Collected data
◆ ◆ ◆ ◆ ◆ ◆ ◆

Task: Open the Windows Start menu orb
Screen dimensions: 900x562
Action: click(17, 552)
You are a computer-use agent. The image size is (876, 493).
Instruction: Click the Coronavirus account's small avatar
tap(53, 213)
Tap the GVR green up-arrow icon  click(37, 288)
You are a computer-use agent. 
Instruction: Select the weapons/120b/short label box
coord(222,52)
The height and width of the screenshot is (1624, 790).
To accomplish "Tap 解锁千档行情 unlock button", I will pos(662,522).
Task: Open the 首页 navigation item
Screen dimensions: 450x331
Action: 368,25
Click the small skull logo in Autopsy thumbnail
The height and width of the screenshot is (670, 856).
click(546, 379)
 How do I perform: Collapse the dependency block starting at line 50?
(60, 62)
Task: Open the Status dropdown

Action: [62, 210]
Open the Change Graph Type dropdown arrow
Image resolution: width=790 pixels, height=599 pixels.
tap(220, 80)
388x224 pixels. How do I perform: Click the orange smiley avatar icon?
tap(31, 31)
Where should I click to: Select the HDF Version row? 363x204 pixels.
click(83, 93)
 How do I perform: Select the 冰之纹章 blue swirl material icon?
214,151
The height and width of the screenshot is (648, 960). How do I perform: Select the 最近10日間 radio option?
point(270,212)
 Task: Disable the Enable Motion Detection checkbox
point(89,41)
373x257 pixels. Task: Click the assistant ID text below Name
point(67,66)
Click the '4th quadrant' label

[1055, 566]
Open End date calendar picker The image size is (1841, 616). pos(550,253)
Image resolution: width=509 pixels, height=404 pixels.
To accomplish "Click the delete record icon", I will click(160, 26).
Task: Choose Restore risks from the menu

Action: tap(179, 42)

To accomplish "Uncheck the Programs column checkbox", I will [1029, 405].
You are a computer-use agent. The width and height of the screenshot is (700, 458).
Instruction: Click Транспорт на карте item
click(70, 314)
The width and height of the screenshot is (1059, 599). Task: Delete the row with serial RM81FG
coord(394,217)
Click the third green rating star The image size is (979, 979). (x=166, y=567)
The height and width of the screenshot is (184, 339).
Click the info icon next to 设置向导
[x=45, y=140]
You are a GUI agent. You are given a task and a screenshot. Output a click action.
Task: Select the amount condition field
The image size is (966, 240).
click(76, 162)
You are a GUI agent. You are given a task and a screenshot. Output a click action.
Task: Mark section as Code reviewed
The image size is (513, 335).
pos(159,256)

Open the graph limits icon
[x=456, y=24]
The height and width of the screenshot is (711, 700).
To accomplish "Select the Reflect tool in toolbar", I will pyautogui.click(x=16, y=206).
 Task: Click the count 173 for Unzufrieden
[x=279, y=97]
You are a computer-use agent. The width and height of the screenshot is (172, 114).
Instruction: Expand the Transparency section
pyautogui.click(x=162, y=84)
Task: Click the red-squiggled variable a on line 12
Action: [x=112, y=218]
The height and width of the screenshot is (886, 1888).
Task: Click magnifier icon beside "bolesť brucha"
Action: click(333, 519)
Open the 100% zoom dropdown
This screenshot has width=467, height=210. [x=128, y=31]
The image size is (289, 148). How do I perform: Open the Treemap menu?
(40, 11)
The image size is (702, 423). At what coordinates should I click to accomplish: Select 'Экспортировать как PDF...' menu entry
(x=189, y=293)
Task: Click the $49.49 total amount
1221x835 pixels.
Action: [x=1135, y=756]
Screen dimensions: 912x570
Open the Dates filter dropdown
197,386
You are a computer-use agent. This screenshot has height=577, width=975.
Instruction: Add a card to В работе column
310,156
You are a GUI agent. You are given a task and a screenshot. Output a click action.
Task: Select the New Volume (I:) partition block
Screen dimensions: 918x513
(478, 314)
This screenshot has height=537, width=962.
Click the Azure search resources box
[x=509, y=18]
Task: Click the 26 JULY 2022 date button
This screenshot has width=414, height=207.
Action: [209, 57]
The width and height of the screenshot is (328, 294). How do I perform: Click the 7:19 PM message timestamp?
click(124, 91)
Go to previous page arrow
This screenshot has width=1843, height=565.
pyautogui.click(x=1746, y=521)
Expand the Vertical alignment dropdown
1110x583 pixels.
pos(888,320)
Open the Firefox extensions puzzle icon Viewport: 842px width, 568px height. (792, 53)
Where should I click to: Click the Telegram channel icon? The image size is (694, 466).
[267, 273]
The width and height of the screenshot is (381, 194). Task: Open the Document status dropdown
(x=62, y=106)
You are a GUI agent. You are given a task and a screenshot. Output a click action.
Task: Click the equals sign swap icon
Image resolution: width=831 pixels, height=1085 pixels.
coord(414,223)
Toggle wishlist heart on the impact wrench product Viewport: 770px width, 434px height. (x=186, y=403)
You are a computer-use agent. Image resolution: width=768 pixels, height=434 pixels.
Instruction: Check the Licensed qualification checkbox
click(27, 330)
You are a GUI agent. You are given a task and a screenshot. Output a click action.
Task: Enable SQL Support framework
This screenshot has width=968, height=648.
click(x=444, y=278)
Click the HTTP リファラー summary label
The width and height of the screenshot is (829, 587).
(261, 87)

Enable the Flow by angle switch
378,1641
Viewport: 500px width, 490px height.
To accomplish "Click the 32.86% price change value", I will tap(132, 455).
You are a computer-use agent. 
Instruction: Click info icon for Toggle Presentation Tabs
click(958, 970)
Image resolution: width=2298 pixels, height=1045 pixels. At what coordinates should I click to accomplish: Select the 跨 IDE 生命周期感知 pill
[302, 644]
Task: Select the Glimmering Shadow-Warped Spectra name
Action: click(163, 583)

◆ ◆ ◆ ◆ ◆ ◆ ◆

_What you are asked to do:_ Lines that contain "green" are the result; find them in the entries above and copy each one.

_Exercise answer:_
Tap the GVR green up-arrow icon  click(37, 288)
Click the third green rating star The image size is (979, 979). (x=166, y=567)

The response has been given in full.